Above all, plan and build. Rome defeated Carthage in part because the democratic elements of the Roman constitution gave the people a stake in their own country, which ordinary Romans were willing to fight and die for.
When the Roman army was wiped out, the Roman people raised another one. They had too much skin in the game to give up at the first blow – and they were willing therefore to commit their resources to the struggle.
Likewise, the Allies defeated Nazi Germany not principally through individual acts of bravery – although there were many – but through concentrating on logistics and planning. They thought of nearly everything. My favourite anecdote is that Field Marshal Montgomery sent six dentist’s chairs ashore in the Normandy landings, because “a soldier with toothache cannot fight”.
All this “so famed in martial story” stuff is, of course, quite different from the approach of the Scottish independence movement.

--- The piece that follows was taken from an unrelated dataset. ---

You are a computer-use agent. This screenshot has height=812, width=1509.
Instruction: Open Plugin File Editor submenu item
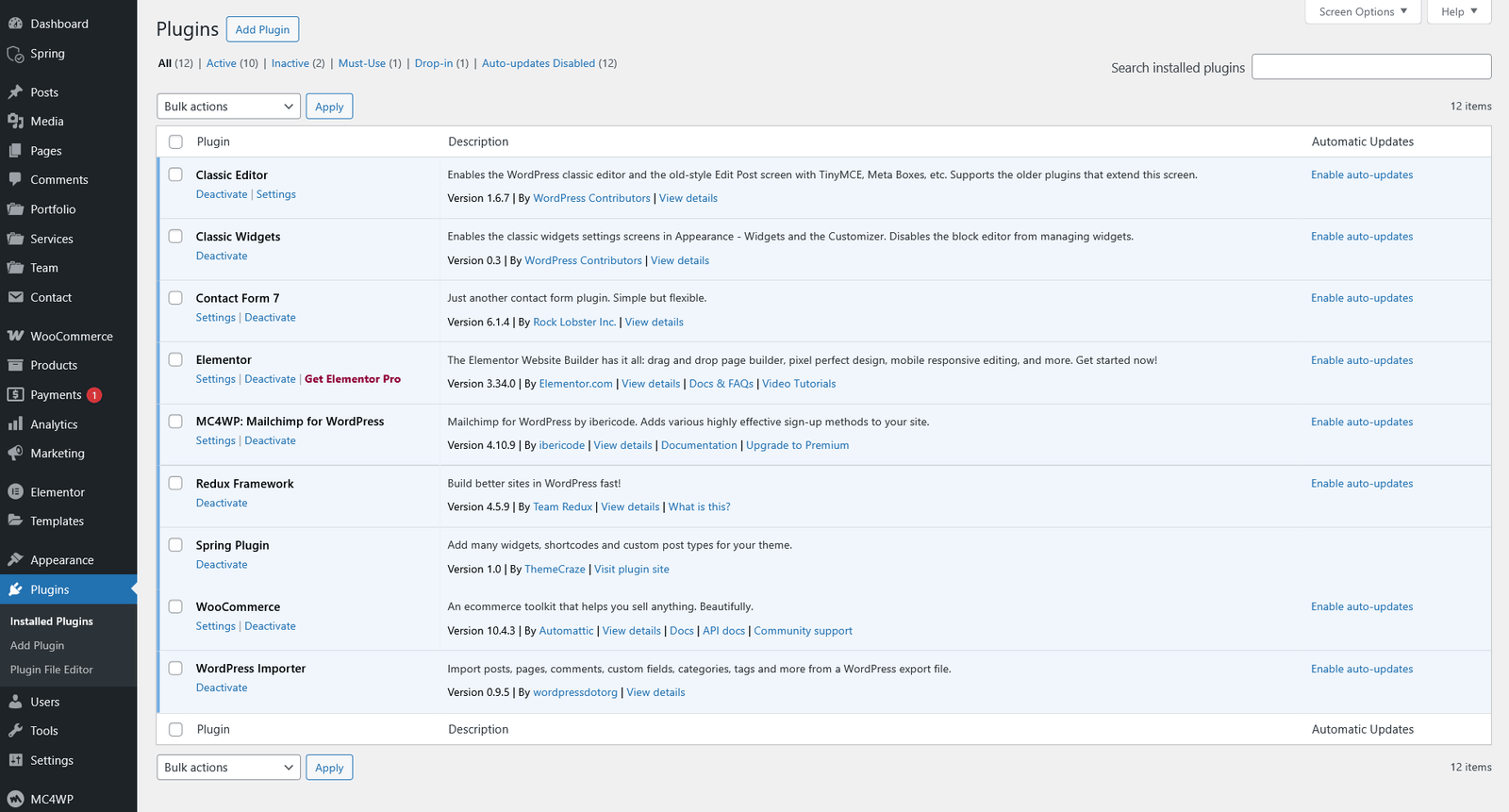click(x=52, y=670)
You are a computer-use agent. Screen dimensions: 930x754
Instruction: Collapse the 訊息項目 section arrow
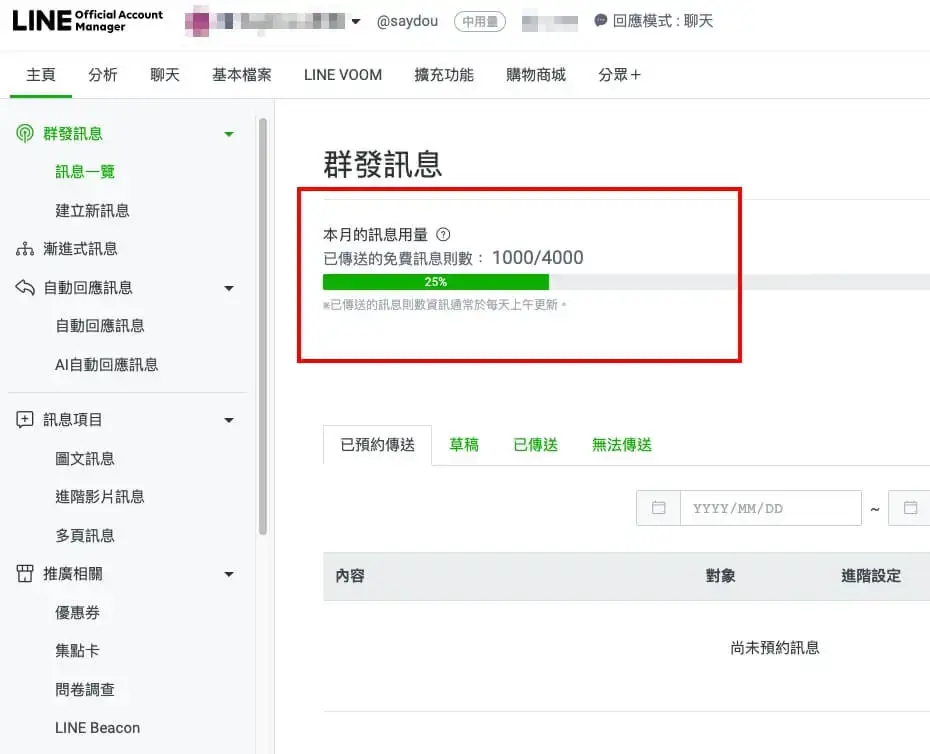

Our movement has always strictly adhered to a peaceful, lawful, democratic transition to independence.
The Scottish Government’s latest policy paper, Scotland’s Right to Choose: Putting Scotland’s Future in Scotland’s Hands, is absolutely right to insist that the process of transition to independence must be in accordance with this tradition. If we want to build a peaceful, lawful, democratic state afterwards, there is no other way. States born of conflict die in conflict. We have to do it right and must start as we mean to go on.

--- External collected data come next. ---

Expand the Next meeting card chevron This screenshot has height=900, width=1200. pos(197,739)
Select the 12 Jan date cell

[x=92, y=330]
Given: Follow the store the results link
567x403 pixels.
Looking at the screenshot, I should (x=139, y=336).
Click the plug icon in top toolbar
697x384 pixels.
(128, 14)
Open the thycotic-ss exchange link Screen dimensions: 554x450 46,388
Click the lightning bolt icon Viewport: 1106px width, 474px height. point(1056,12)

This has two implications. Firstly, the route to the referendum has to be a lawful one. There is no point in holding a referendum the validity of which is disputed. It might be a grand gesture, but it would be a futile one.
Secondly, at some point – whether before or after the result – there has to be a negotiated settlement in which the UK Government commits itself to recognising an independent Scotland, if that is indeed what people vote for. Without that agreed process to recognition, independence is economically, politically and diplomatically doomed.

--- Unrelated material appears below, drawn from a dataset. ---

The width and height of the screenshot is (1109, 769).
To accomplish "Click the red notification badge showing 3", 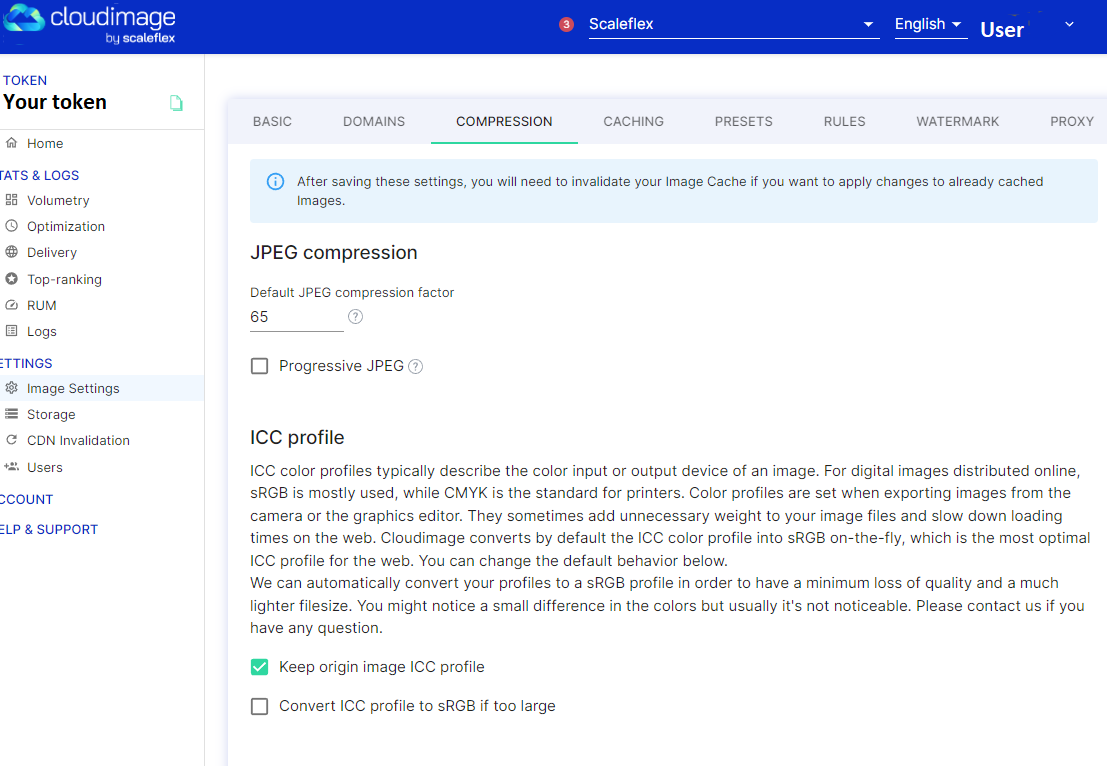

I know this is terribly frustrating. It feels like we are sitting on our hands. It is tempting to look for shortcuts, but there are no shortcuts. We must ignore the constitutional quacks touting clickbait answers (The One Secret Trick That Makes Unionists Mad). No doubt tempers will flare. Weak hearts will crumble. Hold on. Steady the buffs.
We need proper authorisation, but we are demanding it, not begging for it. That authorisation is theirs to give, but not theirs to withhold. If they say no, we respond with Kenyon Wright’s motto: “We are the people, and the people say yes.” Persist.
The forces of Toryism control England. Economically and politically the squeeze will be applied tightly. We have already seen the Conservatives’ constitutional agenda and it is very ugly indeed. There is no point in fighting them on their own ground, or in wasting effort trying to oppose them in rearguard actions. They have a crushing majority and will win. We are heading into wilderness years. What’s coming at Scotland under Johnson will make the Thatcher years seem like a golden age.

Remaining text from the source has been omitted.